« Jeanne d'Arc en prière », de Pierre Paul Rubens              

(vers 1620 ; musée de Raleigh, Caroline du Nord,Etats-Unis)     

Dans ce tableau, l'exploit de Rubens est d'avoir réussi à illustrer plusieurs des différents thèmes rattachés à Jeanne d'Arc, et non un seul comme le font la plupart des peintres. L'artiste n'a pas craint de lier la femme d'action, ici représentée par son armure, à la croyante en prière agenouillée devant un crucifix. Il évoque ainsi les derniers moments de la vie de Jeanne lorsque, sur le bûcher (Rouen, 1431), elle « demanda qu'on lui fisse avoir la croix de l'église » et « en son dernier souffle cria d'une voix forte "Jésus" ».

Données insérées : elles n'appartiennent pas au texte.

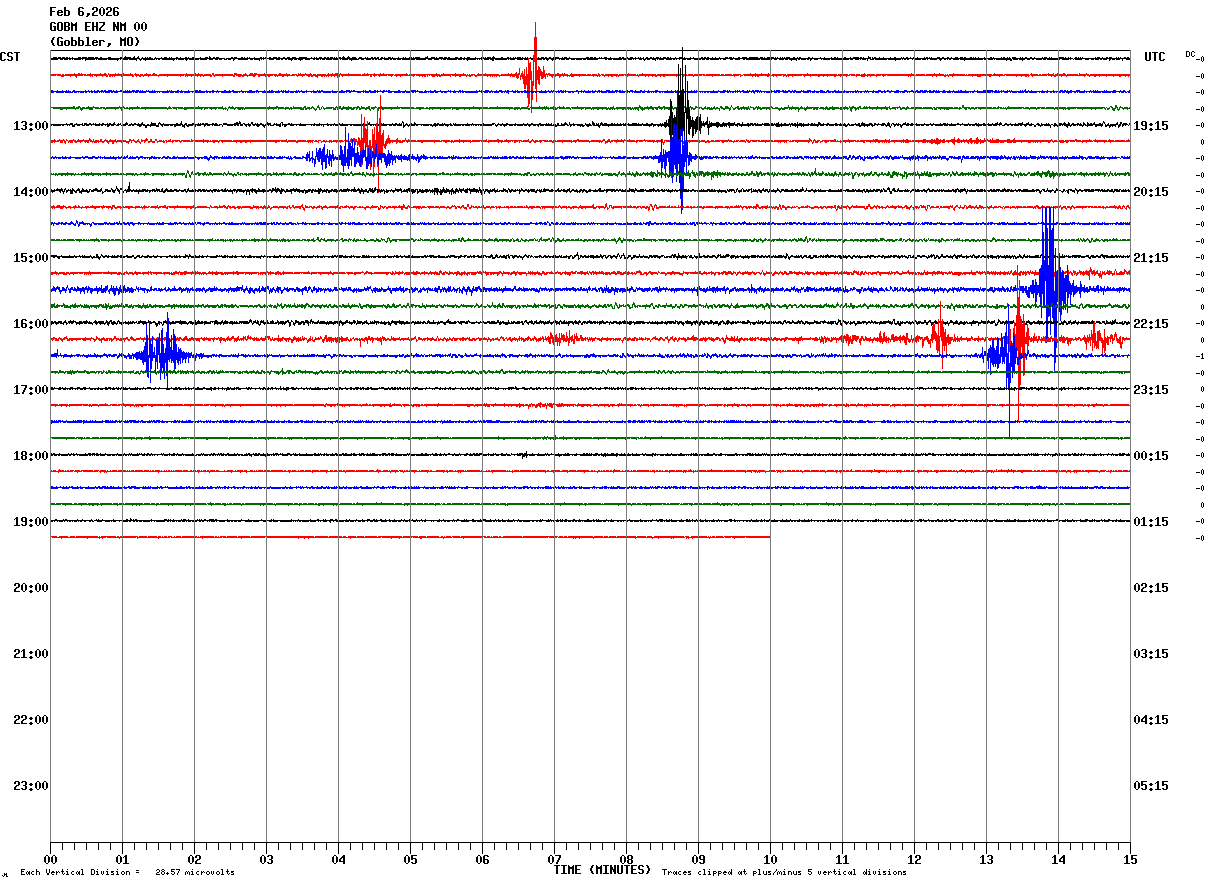This screenshot has width=1210, height=886.
Task: Click the UTC timezone label
Action: pyautogui.click(x=1155, y=57)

Il montre, par le casque empanaché à demi visible derrière elle, le succès mondain de ses entreprises militaires, tandis que les gantelets jetés à terre soulignent le choix personnel fait par son héroïne, seule face au Christ : celui de la foi. N'oublions pas qu'à cette même période, Rubens était également occupé à peindre, pour l'ex-régente Marie de Médicis, la série de grands tableaux à sa gloire, aujourd'hui au Louvre, la représentant en femme forte. On raconte que ce tableau se trouvait dans la chambre où Rubens mourut. On pourrait ainsi penser que Jeanne d'Arc fut à ses yeux la femme forte parmi les fortes. M. P. Di B.